Il NDI sta reclutando cittadini ecuadoriani per partecipare a programmi di trasparenza elettorale, guidati da Julian Charles Quibell, un funzionario statunitense che ha lavorato al NDI per 18 anni ed è considerato il guru delle elezioni latinoamericane.
Quibell ha iniziato la sua carriera all’NDI nel 2002 fornendo consulenza alla rete dei partiti politici di destra in Bolivia per 2 anni, per poi arrivare all’ufficio NDI in Messico tra il 2004 e il 2012, da dove è saltato all’ufficio regionale NDI di Managua, con la missione di organizzare azioni contro il governo sandinista, tra cui il “Diploma in Leadership e Gestione Pubblica” finanziato da USAID, uno spazio progettato per formare e finanziare leader “emergenti” dell’opposizione.
Il funzionario statunitense legato ai servizi segreti ha dovuto lasciare bruscamente il Nicaragua per il Messico nel gennaio 2019, quando stava per essere arrestato dalle autorità locali a seguito di una serie di accuse nei suoi confronti.
Nel luglio 2020 è stato trasferito all’ufficio in Ecuador, dove gli è stata affidata anche l’attenzione ai programmi della Bolivia, casualmente due Paesi coinvolti in processi elettorali e con possibilità di vittoria delle forze di sinistra.
NDI sta attualmente eseguendo un progetto in Ecuador finanziato con 2 milioni di dollari da USAID, con l’obiettivo di creare le condizioni per “garantire la trasparenza e la sicurezza” del processo elettorale, con un certo controllo sul processo elettorale e sulle piattaforme digitali destinate a sorvegliarlo.

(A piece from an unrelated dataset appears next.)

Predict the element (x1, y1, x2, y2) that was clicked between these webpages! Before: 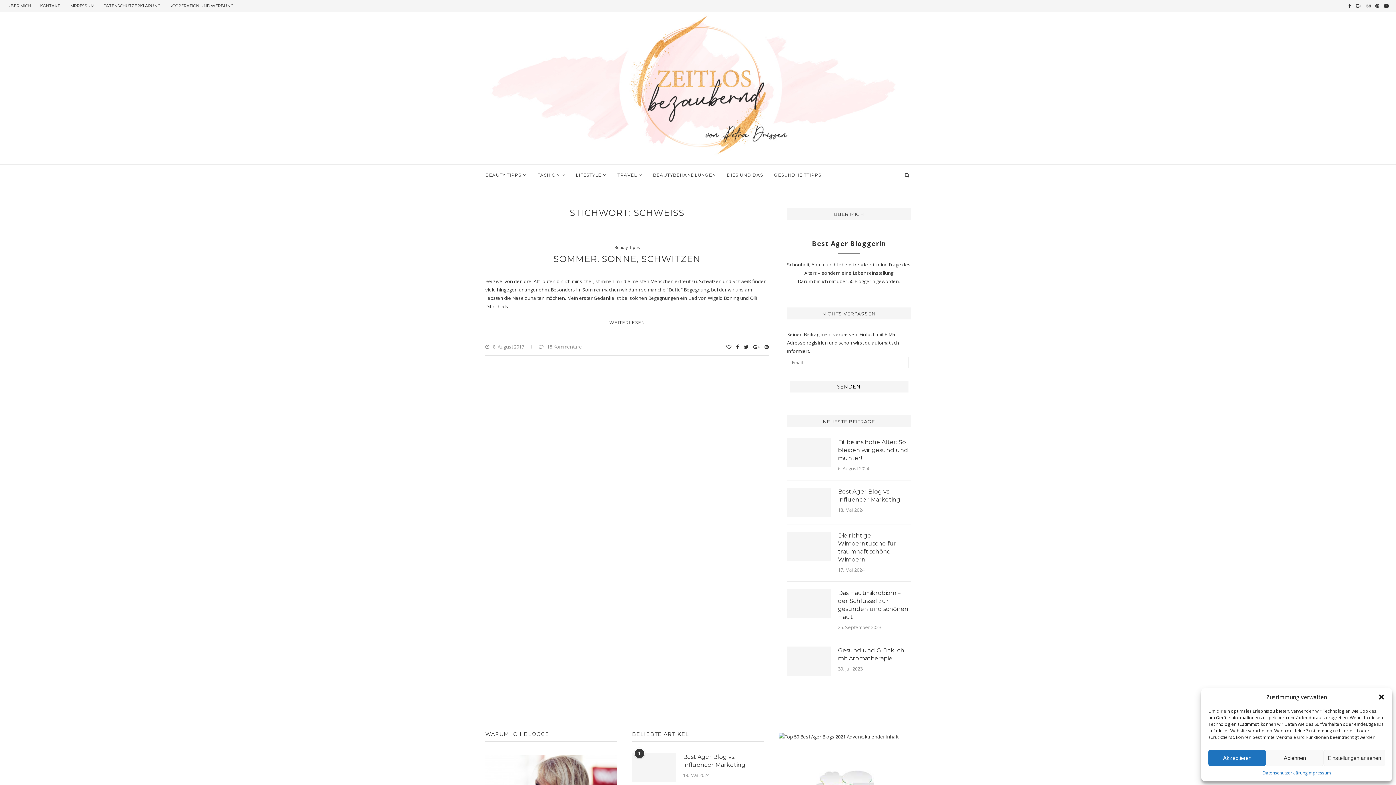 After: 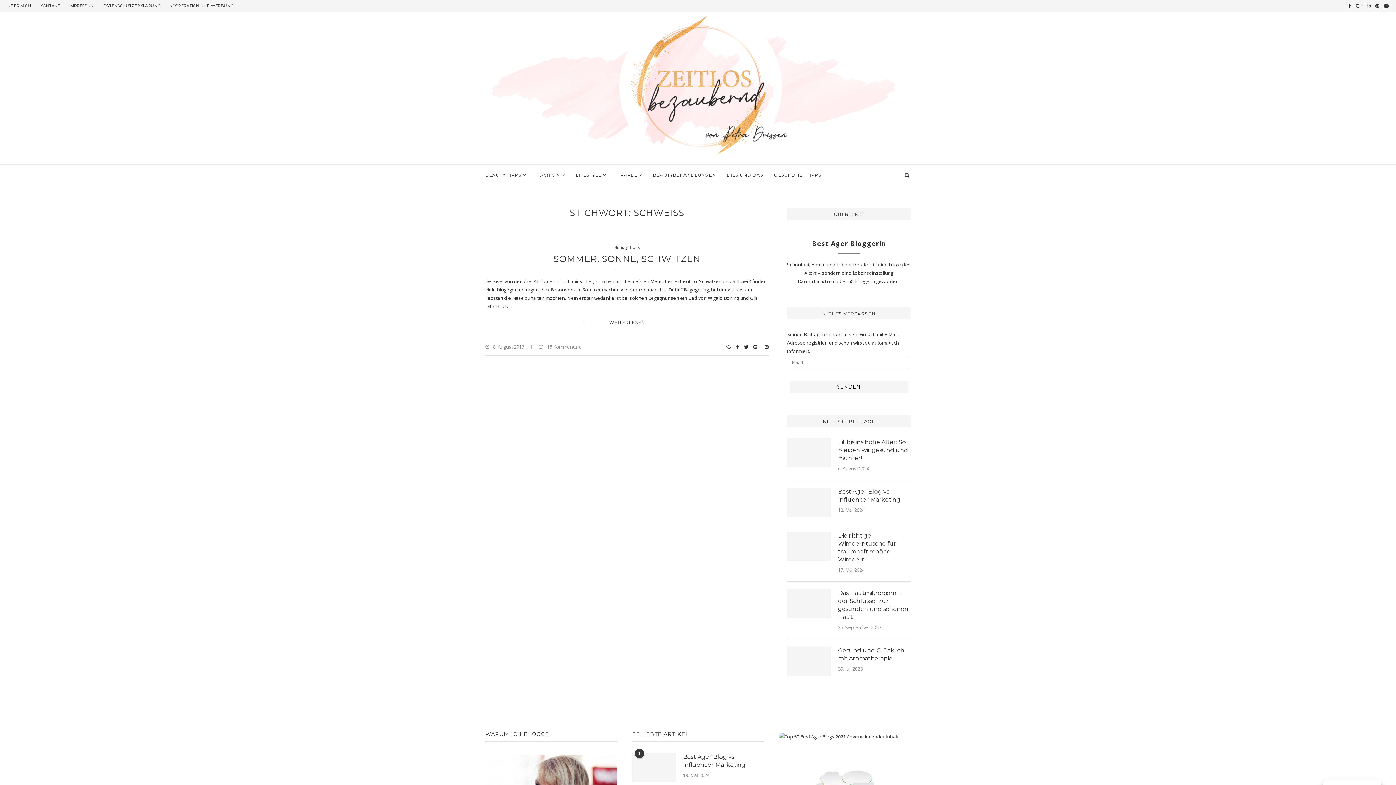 Action: bbox: (1378, 693, 1385, 701) label: Dialog schließenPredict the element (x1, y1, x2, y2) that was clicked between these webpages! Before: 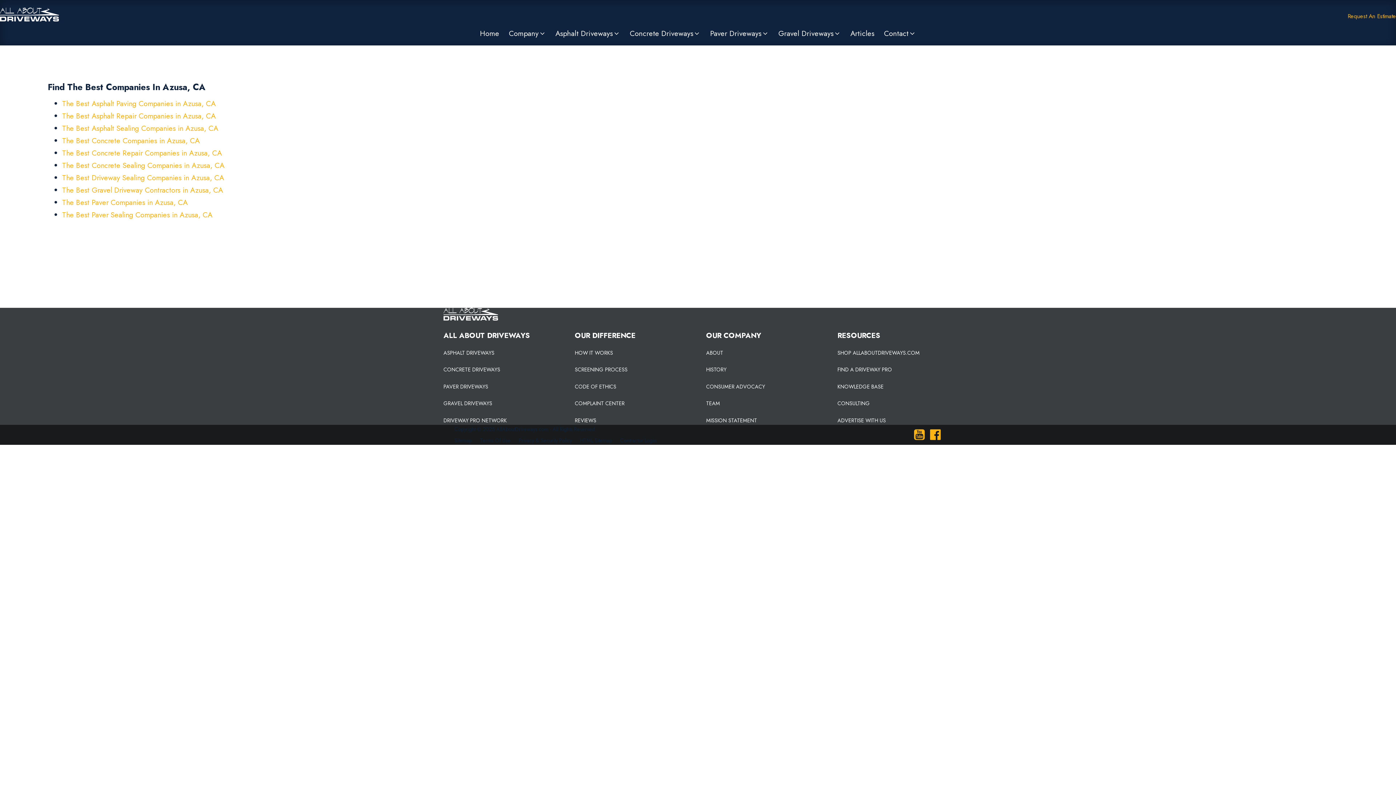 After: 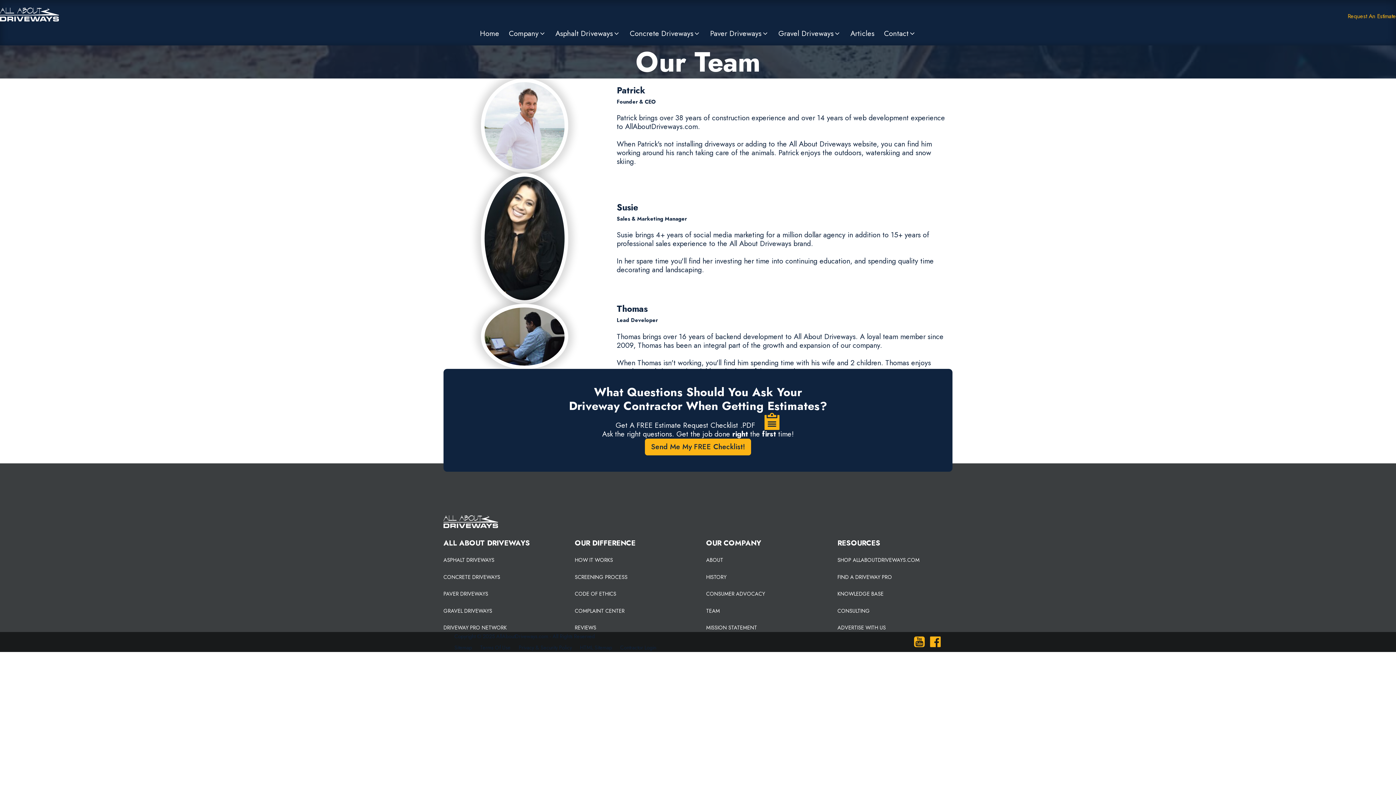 Action: label: TEAM bbox: (706, 399, 720, 408)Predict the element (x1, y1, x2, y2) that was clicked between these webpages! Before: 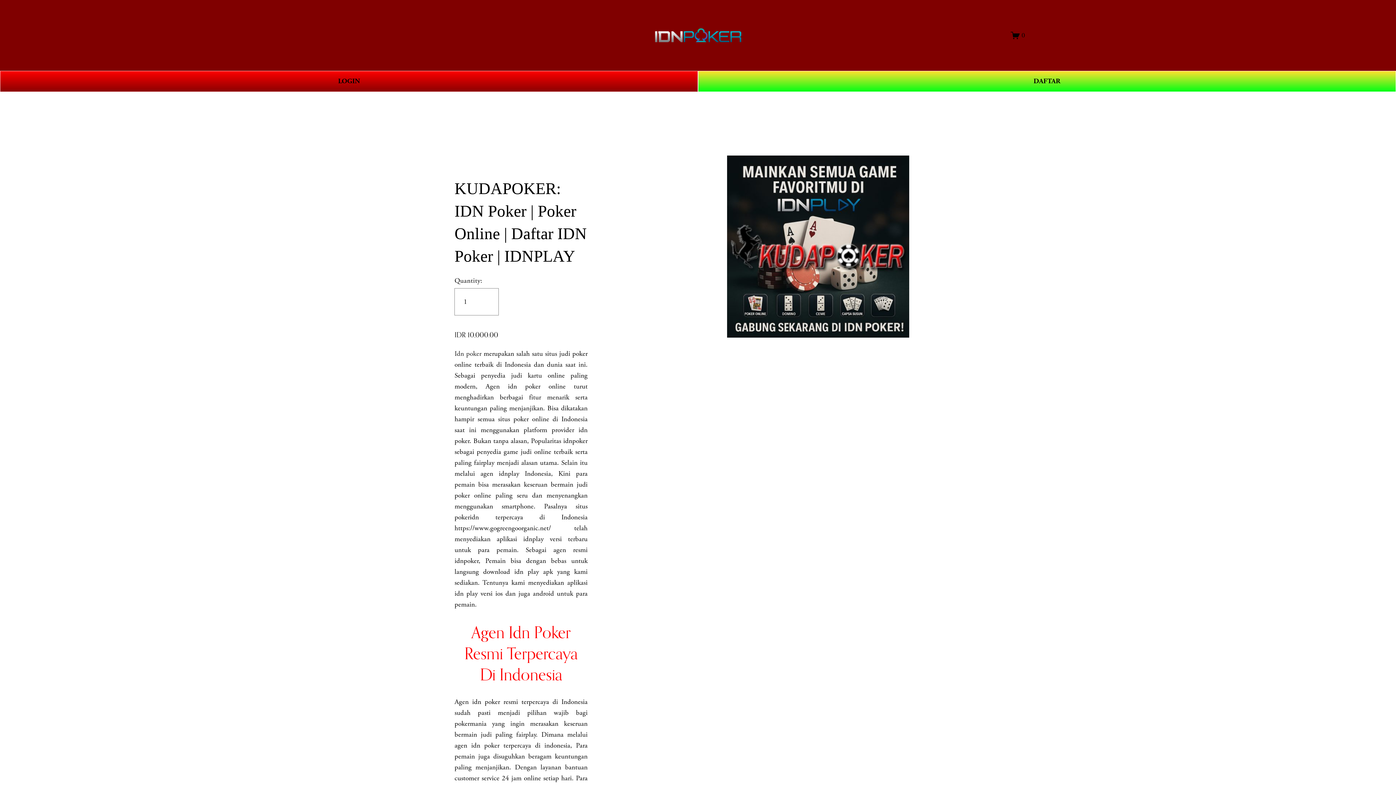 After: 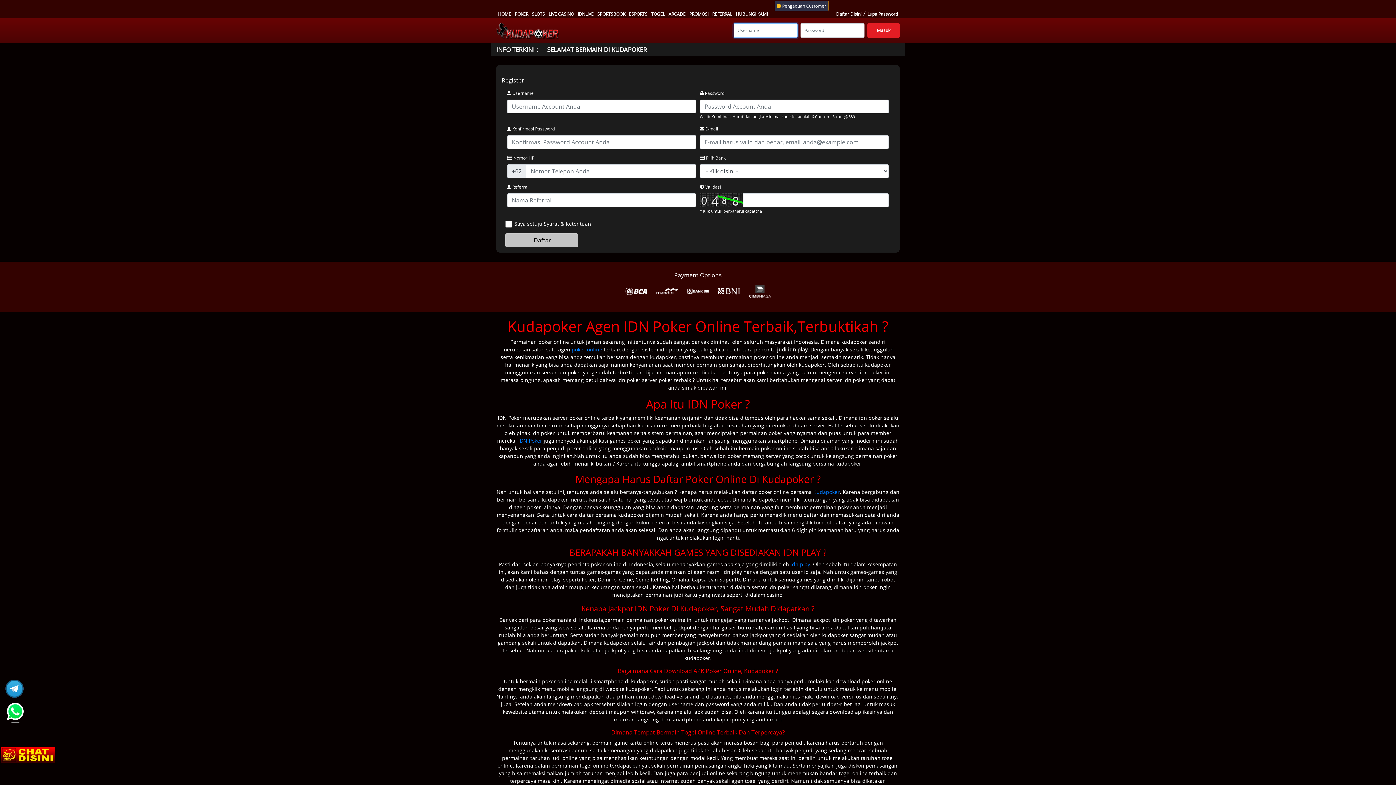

Tra le sue principali attività, sostengono settori della destra ecuadoriana e personale legato al controllo, in un progetto nella cui esecuzione è direttamente coinvolto il governo di Lenin Moreno, attraverso il Ministero degli Esteri e il Consiglio Nazionale Elettorale (CNE).
Come se non bastasse, uno dei subordinati di Quibell è la cittadina ecuadoriana-brasiliana Juliana Ferreira Sevilla, che in precedenza ha lavorato al Ministero degli Esteri e ha legami con il CNE, avendo persino suggerito di tenere le elezioni virtualmente.
Ma l’idea su cui convergono oggi sia Lenin Moreno e il suo ministro della Difesa, responsabile della repressione dell’ottobre 2019 e alleato degli Stati Uniti da un lato, sia Almagro e l’NDI dall’altro, è di sospendere le elezioni di fronte alla possibile vittoria di Arauz al primo turno, come è successo con la vittoria di Lucho Arce in Bolivia.
La pressione internazionale è necessaria perché questo non accada e la pressione nazionale per occuparsi di ogni voto e di ogni casella domenica prossima, rifiutando sia l’interferenza esterna degli Stati Uniti, sia l’interferenza interna dei suoi servi locali.